I cried the whole way home, and ran into our library. I pulled a book that I got for my birthday a couple years ago about Area 51, I just opened it up and tried to read. I couldn't get through a paragraph. I threw it back on the shelf and grabbed Harry Potter 7, a book I had read 8 times; once nearly every summer. I lasted about 3 pages before my eyes were wandering off the page and I had lost track of the story and was trying to relocate where I was on the page. In anger and rage I threw that book on the ground and pulled a picture book off the lower shelf. I read half of it and even though I was trying so hard, my mind wandered, the words turned into nothing and all I saw was a jumbled alphabet. I cried angry tears feeling stupid, and upset. I put the book back on the shelf and went to my room to go to bed.

This is how I feel...and now it is gone.
How could a tiny bug the size of a poppy seed carry this deadly disease that would take away one of my favorite past times, and one of my escapes from the world? I was defeated.

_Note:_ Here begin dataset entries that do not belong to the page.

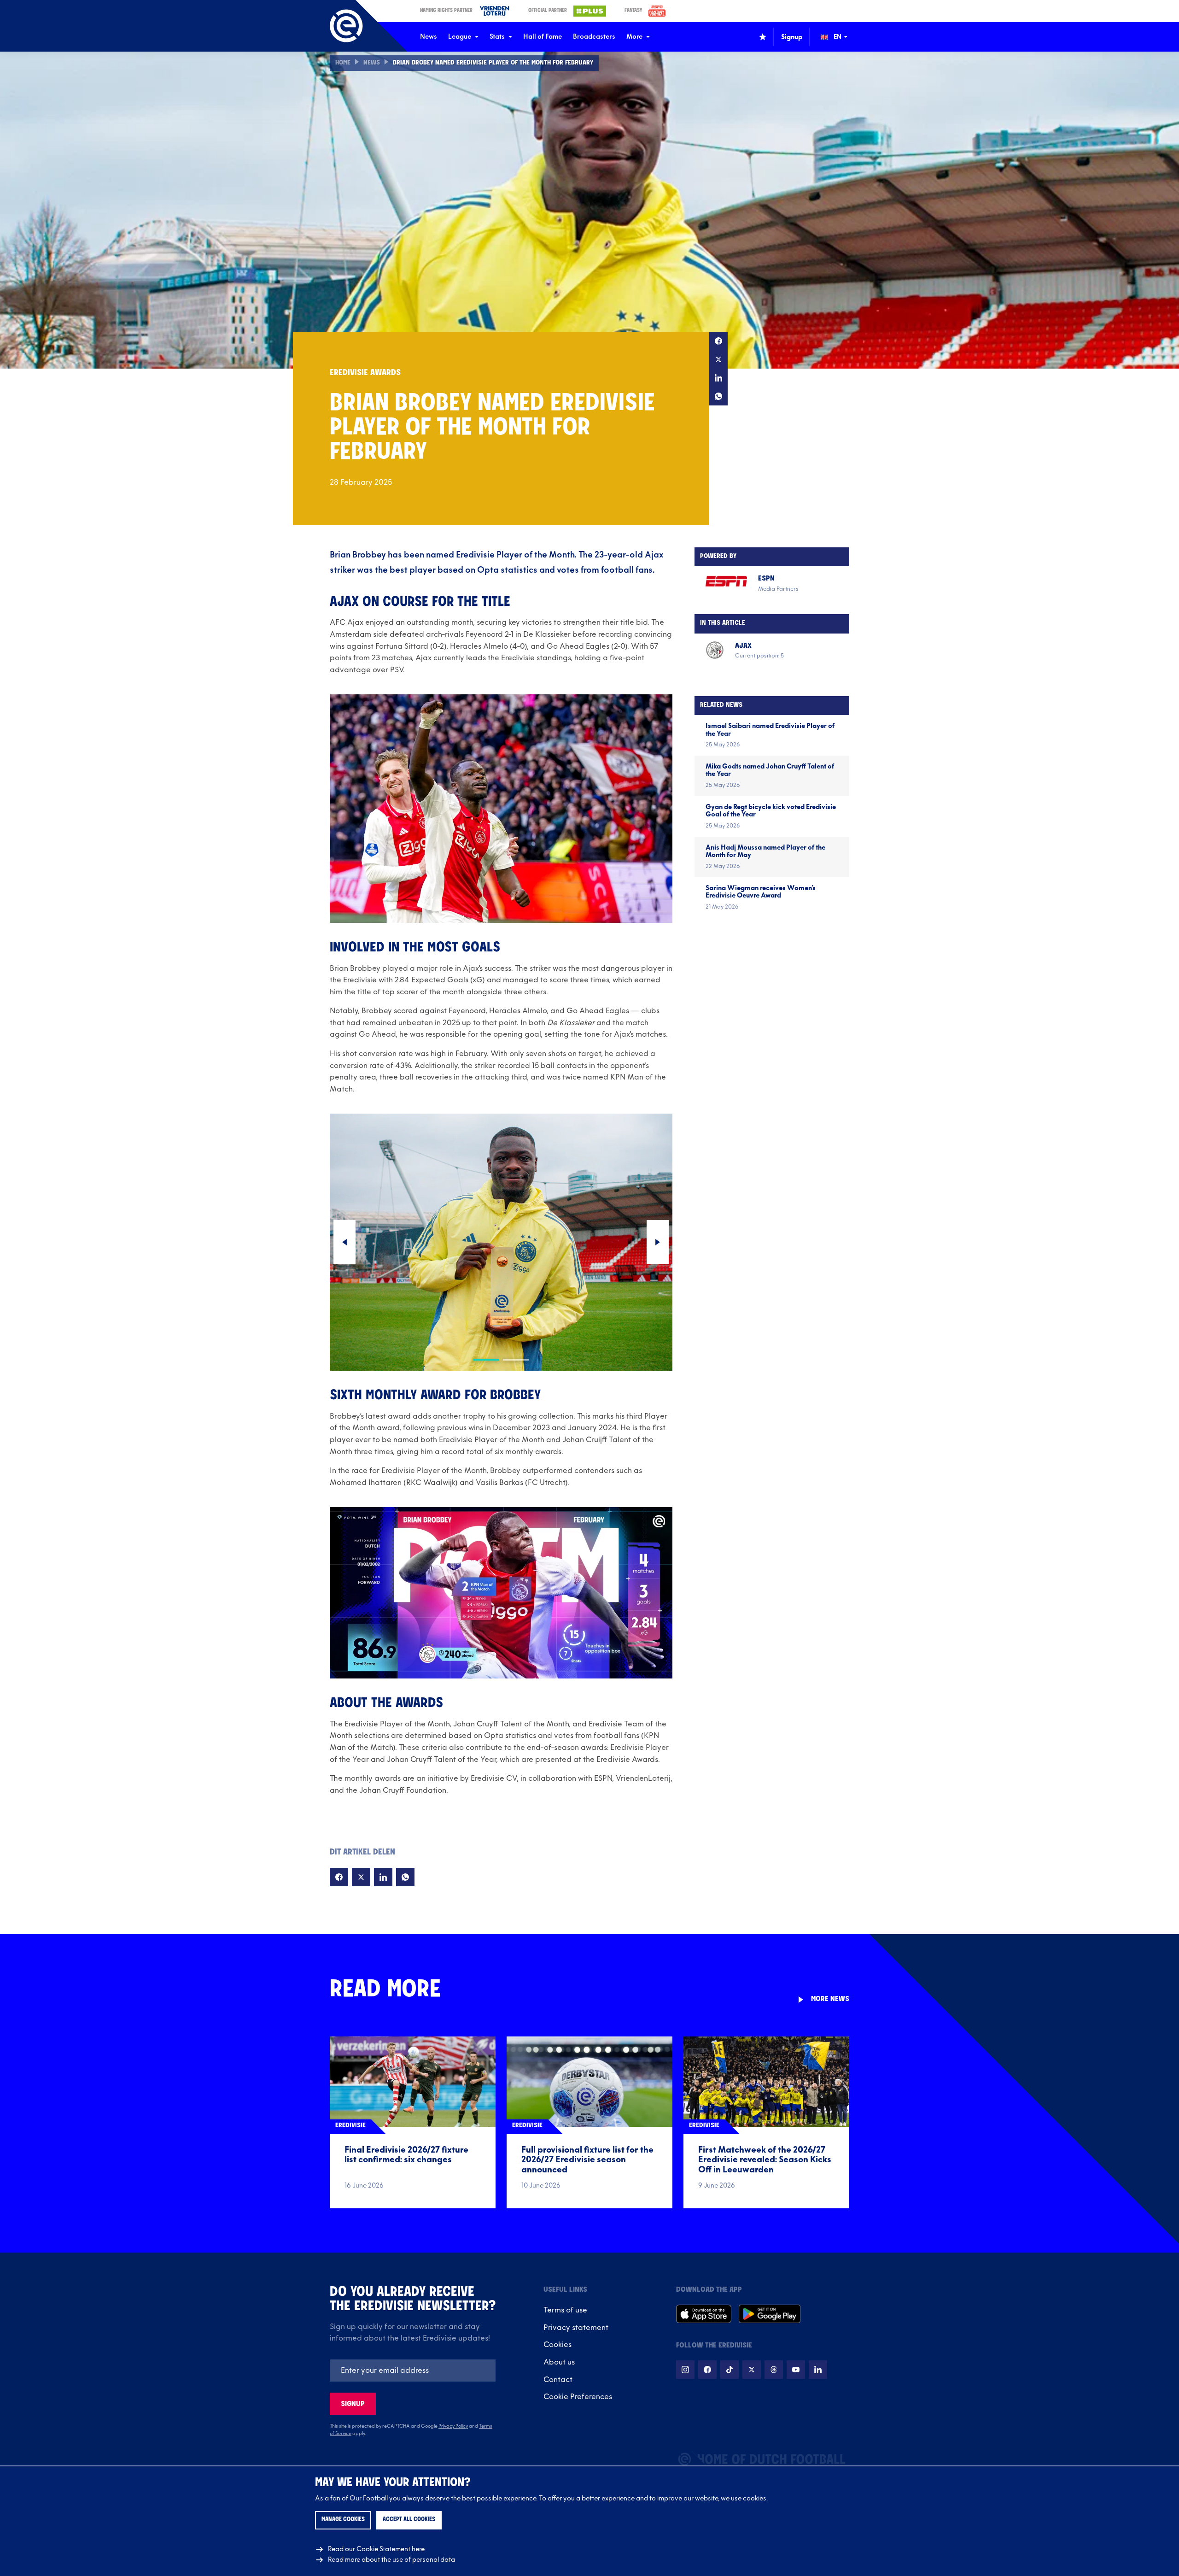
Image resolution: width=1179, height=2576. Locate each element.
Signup (353, 2403)
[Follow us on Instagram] (685, 2369)
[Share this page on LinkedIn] (718, 378)
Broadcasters (594, 36)
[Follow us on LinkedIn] (818, 2369)
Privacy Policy (453, 2426)
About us (559, 2362)
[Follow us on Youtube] (796, 2369)
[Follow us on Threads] (774, 2369)
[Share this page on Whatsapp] (718, 396)
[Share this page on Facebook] (718, 341)
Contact (557, 2380)
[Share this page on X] (718, 359)
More (634, 36)
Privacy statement (575, 2328)
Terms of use (565, 2310)
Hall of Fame (542, 36)
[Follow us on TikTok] (729, 2369)
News (428, 36)
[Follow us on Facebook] (707, 2369)
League (459, 36)
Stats (497, 36)
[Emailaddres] (413, 2370)
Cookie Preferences (577, 2397)
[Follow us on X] (751, 2369)
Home (342, 63)
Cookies (557, 2345)
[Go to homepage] (346, 25)
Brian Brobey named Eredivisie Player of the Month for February (493, 63)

As I went to my room I pulled out my phone. And began to read my nightly General Conference talk that I read every night before bed, sometimes I do more searching than reading... Searching for answers, for help, for peace.

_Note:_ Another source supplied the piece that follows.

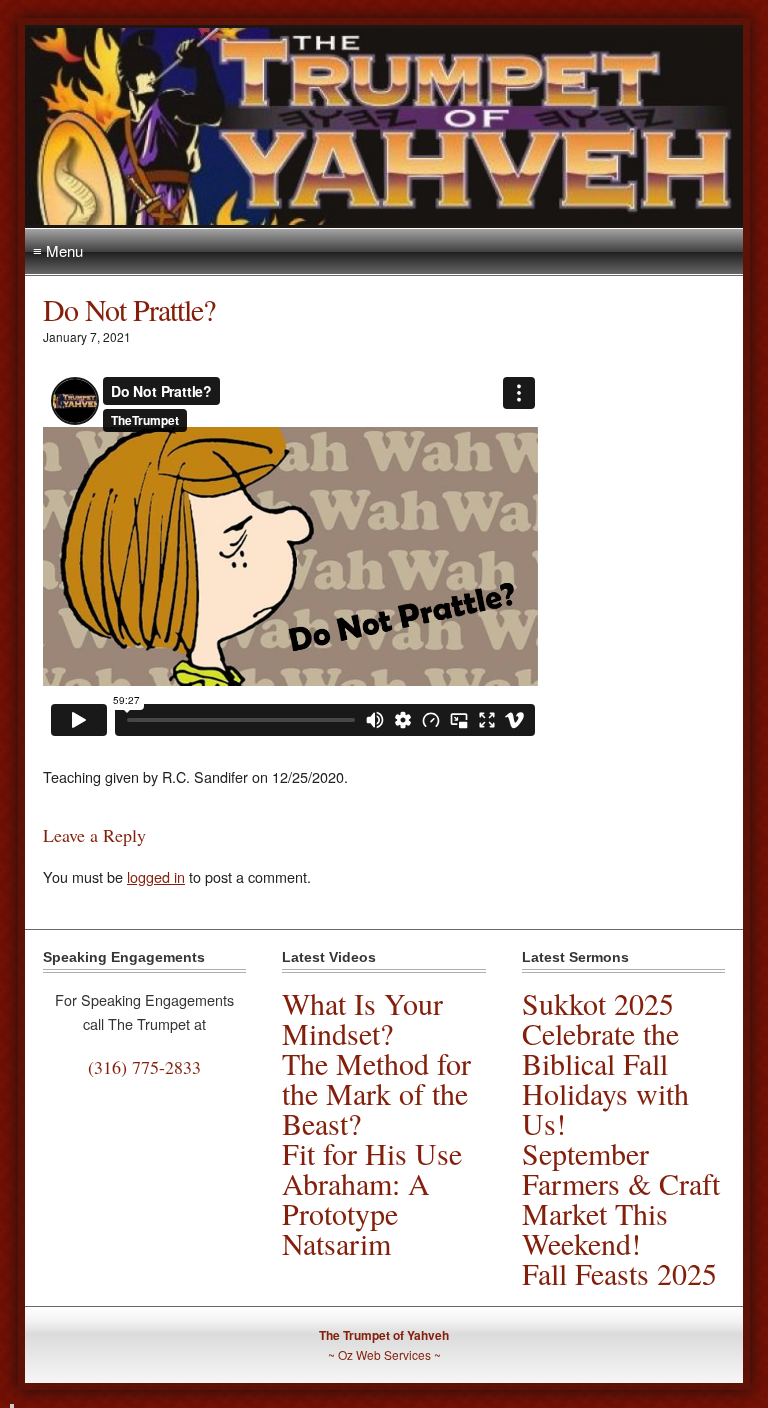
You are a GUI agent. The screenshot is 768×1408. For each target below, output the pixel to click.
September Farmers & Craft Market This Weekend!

I opened my Gospel Library app I came across the talk given by President Dieter F. Uchtdorf called "Grateful in Any Circumstances" from April 2014 conference. As I read the tears fell harder and faster as I realized that I have been so ungrateful of late. I felt guilt and shame for my negativity towards being grateful. And it wasn't until I was halfway done, and had highlighted half of the talk that I realized I was reading, and comprehending! I opened my scriptures next to my bed and looked up scriptures under "Gratitude" in the topical guide. I read my scriptures and that talk for an hour more! And when I found myself losing concentration, or the words started to become just letters, I could close my eyes, take a big breath and focus right back in! I was reading with so much joy and happiness I was giggling to myself like an idiot! It astounded me in that moment that I was being very ungrateful! One thing that stuck out to me so strongly in that talk was this quote:


And he also says: "We sometimes think that being grateful is what we do after our problems are solved, but how terribly shortsighted that is..." I don't know of my thought process was before all this, something like: I'll be grateful after I'm better, and after my time of serving would have passed, and after I get to move on and go back to school, and after I don't have to feel obligated to go to anymore homecomings of real finishing missionaries, I don't know why I avoided being grateful. Maybe because I felt like I deserved to feel miserable. Maybe I still think that way a little. I really don't know. Maybe I'm just an ungrateful person who also happens to have a chronic illness. Either way it doesn't matter. 

I have come to realize that it only took a couple of really intense moments to basically break me... and it is taking so much more time than a mere moment to get me back to where I was. And this breaking point of recognizing how ungrateful I have been is just a small step to putting my shattered self back together. I now wonder, how many more pieces I have to pick up before I can even start putting the shambles back together?

It is amazing how you truly don't know how good you have it until you lose it. And I may not record in a journal, or express on Facebook one thing I'm grateful for everyday, but I do know I am grateful for something that I have never thought a mere second on until I realized that I had all but lost it. That is why this Thanksgiving I am grateful for my ability to read, even if it is only scriptures and talks, at this point, I will take whatever I can get and be grateful.